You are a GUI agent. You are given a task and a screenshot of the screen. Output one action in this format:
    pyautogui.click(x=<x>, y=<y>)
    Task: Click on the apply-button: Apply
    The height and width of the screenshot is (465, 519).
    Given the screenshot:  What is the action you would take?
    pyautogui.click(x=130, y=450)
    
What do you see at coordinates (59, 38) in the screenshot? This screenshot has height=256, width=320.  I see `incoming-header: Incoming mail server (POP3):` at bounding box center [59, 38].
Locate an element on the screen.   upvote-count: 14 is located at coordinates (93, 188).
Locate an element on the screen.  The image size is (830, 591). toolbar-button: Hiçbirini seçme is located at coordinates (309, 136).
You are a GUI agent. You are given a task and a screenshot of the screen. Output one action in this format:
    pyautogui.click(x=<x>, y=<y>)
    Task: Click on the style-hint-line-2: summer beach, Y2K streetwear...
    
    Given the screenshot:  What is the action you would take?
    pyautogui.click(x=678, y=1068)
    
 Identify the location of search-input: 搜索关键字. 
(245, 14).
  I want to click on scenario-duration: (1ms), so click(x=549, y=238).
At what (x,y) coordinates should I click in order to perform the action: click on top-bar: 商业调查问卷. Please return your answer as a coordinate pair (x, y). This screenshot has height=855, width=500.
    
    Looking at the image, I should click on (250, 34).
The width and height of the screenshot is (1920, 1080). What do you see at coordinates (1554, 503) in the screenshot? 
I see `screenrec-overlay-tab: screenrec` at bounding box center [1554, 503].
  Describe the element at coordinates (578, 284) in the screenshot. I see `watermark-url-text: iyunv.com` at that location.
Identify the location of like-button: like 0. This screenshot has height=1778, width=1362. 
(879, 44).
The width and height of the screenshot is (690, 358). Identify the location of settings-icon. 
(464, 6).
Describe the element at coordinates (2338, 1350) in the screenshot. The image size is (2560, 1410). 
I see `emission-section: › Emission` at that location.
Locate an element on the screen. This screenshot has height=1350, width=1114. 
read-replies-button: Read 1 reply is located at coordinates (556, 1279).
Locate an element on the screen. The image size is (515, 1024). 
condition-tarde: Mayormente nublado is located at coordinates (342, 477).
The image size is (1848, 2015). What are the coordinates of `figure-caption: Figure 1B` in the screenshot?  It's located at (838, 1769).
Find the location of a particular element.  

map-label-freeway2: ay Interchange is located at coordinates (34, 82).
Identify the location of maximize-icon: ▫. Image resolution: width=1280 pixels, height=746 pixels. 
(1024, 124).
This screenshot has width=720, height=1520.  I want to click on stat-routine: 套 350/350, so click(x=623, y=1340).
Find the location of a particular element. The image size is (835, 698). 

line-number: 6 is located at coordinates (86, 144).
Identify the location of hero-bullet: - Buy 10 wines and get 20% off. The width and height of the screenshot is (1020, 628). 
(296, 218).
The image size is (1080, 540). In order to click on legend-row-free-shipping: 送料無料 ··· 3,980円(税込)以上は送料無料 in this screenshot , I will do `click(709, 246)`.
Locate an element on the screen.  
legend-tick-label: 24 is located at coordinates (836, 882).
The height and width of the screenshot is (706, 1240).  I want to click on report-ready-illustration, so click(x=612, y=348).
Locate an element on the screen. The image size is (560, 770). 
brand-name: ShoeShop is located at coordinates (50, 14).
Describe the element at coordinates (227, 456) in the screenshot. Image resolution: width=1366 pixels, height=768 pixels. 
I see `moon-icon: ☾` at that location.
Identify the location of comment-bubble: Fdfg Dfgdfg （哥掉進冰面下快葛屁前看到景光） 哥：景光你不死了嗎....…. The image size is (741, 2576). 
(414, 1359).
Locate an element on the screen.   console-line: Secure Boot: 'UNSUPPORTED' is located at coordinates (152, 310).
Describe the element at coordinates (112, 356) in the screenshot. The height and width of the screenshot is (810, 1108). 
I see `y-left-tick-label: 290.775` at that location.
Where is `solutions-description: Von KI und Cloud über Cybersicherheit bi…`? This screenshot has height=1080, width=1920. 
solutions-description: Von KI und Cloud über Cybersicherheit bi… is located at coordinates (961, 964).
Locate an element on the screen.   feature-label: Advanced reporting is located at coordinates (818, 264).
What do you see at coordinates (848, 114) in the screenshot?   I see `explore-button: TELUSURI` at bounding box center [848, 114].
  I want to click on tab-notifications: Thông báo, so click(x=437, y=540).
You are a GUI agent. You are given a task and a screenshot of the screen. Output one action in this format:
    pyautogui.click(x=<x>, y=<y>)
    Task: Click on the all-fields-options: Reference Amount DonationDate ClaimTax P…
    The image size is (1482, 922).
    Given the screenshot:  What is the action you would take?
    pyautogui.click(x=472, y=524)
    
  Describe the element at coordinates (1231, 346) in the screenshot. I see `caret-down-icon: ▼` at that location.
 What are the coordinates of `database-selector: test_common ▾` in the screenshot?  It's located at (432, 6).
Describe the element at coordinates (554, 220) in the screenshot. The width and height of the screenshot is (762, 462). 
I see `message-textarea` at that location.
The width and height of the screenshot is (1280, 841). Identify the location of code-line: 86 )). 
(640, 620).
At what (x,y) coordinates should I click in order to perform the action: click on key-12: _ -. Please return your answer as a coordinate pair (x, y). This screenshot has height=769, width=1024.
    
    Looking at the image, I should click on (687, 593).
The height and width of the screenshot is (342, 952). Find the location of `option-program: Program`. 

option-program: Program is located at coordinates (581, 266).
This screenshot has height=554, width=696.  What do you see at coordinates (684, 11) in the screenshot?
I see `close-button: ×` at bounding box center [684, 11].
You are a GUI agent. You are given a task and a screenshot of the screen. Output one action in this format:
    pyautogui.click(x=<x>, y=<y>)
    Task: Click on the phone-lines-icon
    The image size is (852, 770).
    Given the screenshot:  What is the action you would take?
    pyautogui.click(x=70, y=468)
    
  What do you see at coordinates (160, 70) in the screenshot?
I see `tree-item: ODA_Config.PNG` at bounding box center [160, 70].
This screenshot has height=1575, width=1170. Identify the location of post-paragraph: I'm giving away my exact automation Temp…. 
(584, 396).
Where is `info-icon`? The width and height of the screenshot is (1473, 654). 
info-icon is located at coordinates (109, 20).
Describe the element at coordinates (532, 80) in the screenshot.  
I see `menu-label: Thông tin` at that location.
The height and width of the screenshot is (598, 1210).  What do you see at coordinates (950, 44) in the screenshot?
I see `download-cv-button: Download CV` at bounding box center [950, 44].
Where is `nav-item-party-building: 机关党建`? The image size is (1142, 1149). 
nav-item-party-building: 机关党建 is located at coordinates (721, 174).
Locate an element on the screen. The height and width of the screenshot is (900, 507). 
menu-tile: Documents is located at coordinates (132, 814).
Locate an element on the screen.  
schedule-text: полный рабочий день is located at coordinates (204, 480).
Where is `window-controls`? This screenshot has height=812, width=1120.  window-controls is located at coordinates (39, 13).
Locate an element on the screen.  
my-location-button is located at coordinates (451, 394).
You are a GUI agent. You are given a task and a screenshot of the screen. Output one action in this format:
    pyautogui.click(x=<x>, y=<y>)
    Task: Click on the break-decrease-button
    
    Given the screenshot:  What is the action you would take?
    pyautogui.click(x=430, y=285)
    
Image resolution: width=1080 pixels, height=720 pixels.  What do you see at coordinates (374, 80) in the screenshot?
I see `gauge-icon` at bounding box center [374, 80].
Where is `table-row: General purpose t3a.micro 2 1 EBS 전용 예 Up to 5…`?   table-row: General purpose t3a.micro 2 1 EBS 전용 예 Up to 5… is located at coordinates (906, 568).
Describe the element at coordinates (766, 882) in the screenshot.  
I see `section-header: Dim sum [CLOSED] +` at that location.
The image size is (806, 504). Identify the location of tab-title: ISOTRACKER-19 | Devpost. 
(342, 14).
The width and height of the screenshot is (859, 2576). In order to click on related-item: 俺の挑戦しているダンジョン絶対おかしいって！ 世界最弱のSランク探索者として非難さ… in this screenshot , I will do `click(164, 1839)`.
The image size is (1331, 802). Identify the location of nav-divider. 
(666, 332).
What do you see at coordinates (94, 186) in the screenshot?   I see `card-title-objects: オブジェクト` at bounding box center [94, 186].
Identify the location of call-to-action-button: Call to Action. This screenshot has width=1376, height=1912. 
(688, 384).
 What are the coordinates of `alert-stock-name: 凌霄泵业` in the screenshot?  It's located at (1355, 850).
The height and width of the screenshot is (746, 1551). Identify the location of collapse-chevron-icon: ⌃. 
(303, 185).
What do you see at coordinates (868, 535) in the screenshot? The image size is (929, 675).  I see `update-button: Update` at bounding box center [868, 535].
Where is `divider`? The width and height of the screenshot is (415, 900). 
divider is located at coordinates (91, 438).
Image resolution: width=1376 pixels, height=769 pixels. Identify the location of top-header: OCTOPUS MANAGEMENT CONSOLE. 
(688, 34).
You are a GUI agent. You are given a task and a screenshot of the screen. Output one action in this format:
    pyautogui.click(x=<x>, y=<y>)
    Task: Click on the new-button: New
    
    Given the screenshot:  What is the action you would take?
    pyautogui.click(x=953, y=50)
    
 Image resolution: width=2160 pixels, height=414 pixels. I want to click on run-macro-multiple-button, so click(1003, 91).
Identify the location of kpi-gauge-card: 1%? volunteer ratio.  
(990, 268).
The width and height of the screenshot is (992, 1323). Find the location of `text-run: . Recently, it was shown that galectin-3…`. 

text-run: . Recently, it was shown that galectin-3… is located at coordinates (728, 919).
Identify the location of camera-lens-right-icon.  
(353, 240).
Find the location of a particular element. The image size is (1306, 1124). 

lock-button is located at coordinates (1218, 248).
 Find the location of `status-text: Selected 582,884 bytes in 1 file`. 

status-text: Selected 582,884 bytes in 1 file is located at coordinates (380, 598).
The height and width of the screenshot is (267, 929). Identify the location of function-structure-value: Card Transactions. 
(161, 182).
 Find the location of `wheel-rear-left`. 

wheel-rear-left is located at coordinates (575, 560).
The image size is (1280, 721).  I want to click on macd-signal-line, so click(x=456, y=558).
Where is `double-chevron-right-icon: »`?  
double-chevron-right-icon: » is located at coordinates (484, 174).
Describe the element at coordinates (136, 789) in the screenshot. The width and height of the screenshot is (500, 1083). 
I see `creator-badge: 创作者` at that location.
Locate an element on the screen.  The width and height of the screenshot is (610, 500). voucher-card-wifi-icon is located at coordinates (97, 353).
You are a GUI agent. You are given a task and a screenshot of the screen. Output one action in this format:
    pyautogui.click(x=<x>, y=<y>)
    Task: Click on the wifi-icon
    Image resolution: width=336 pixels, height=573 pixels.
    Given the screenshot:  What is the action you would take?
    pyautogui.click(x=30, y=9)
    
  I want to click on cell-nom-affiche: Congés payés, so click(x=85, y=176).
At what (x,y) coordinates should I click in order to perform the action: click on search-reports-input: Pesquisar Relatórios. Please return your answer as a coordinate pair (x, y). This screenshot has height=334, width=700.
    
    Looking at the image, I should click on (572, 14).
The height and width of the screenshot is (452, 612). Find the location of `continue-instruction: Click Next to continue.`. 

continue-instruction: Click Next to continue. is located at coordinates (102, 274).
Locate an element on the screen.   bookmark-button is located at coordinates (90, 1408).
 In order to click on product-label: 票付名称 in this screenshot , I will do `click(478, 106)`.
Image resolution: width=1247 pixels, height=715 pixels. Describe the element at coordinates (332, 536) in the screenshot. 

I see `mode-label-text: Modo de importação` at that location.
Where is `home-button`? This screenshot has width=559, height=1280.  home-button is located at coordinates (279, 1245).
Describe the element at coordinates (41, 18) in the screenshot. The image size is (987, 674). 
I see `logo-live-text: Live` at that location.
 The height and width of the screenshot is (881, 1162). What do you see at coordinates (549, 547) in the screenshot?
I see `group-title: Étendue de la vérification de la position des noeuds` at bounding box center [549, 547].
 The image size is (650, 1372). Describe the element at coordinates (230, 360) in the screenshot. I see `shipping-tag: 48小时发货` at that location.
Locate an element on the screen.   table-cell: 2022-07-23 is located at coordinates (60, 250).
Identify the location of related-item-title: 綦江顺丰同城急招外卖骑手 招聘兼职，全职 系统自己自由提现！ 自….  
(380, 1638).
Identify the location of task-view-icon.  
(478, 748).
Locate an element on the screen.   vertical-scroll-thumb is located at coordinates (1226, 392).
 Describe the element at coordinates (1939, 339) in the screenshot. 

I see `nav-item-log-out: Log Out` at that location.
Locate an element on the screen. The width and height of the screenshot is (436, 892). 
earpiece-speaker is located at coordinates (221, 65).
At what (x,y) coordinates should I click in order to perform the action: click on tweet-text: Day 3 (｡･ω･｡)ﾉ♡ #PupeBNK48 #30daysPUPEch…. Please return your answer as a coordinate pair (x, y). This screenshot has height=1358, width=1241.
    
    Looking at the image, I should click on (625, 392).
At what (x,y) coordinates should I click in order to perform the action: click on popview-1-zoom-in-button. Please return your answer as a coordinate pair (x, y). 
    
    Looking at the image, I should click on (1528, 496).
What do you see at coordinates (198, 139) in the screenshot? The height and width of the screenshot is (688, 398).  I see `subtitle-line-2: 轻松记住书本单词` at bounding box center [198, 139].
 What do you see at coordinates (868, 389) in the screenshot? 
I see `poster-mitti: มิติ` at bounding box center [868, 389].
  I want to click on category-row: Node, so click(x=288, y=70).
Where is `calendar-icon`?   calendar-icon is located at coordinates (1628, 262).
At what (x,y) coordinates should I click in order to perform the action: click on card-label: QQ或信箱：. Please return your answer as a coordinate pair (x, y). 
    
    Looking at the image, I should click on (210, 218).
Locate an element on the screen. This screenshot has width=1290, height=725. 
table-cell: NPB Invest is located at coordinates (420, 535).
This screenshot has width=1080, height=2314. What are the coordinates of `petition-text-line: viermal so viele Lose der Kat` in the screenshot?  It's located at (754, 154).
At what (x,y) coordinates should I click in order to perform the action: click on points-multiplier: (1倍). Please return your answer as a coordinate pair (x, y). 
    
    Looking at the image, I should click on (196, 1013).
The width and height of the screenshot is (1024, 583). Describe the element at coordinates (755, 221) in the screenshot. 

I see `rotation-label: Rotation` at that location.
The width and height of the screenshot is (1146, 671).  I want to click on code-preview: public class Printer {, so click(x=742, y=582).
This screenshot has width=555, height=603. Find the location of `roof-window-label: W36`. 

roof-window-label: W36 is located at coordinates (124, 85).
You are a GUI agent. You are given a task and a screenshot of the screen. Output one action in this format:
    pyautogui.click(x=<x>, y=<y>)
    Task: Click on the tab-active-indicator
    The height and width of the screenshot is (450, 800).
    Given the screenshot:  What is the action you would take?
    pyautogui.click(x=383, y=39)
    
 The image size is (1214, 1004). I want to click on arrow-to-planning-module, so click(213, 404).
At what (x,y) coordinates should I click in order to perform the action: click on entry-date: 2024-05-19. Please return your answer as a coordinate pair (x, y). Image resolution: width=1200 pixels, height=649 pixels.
——
[操作说明]: 请把从含有“What do you see at coordinates (868, 535)”的那一行开始、到含有“Image resolution: width=2160”的那一行结束的这部分逐字重新输入一遍，首尾两行都要包括。

[参考答案]:
What do you see at coordinates (868, 535) in the screenshot? The image size is (929, 675).  I see `update-button: Update` at bounding box center [868, 535].
Where is `divider`? The width and height of the screenshot is (415, 900). 
divider is located at coordinates (91, 438).
Image resolution: width=1376 pixels, height=769 pixels. Identify the location of top-header: OCTOPUS MANAGEMENT CONSOLE. 
(688, 34).
You are a GUI agent. You are given a task and a screenshot of the screen. Output one action in this format:
    pyautogui.click(x=<x>, y=<y>)
    Task: Click on the new-button: New
    
    Given the screenshot:  What is the action you would take?
    pyautogui.click(x=953, y=50)
    
 Image resolution: width=2160 pixels, height=414 pixels. I want to click on run-macro-multiple-button, so click(1003, 91).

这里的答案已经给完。